◆ Requirement: To complete this task, print all the data below exactly but leave out the images.

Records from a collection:
*** Block opens ***
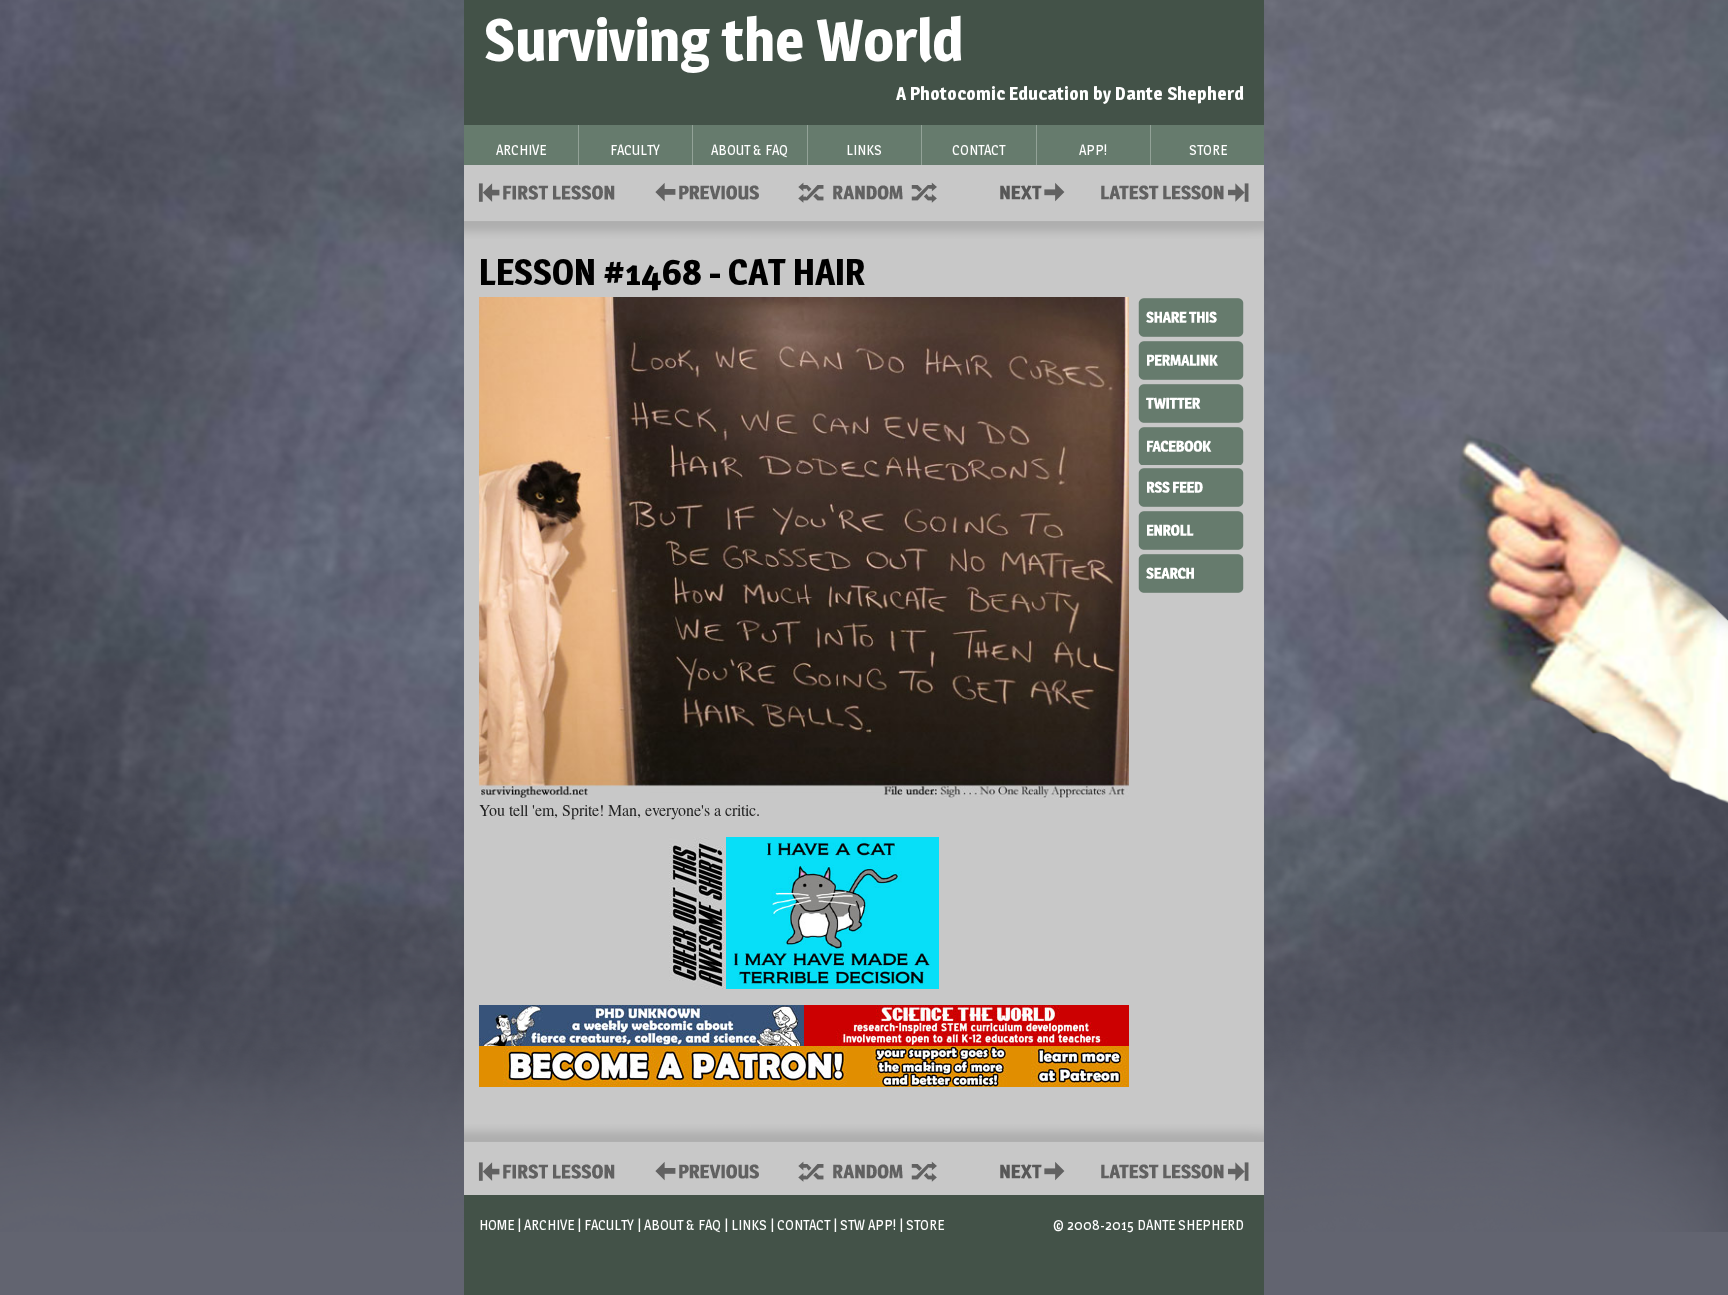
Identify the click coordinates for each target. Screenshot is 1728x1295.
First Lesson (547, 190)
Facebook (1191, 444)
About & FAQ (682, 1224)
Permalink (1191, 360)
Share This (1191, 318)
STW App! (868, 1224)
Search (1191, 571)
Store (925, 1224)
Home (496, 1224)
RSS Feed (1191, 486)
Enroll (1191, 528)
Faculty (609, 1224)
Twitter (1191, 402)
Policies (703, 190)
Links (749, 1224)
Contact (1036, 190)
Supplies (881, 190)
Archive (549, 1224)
*** Block closes ***
◆ Answer section:
Identify the click coordinates for each target. Screenshot is 1728x1295.
First Lesson (547, 190)
Facebook (1191, 444)
About & FAQ (682, 1224)
Permalink (1191, 360)
Share This (1191, 318)
STW App! (868, 1224)
Search (1191, 571)
Store (925, 1224)
Home (496, 1224)
RSS Feed (1191, 486)
Enroll (1191, 528)
Faculty (609, 1224)
Twitter (1191, 402)
Policies (703, 190)
Links (749, 1224)
Contact (1036, 190)
Supplies (881, 190)
Archive (549, 1224)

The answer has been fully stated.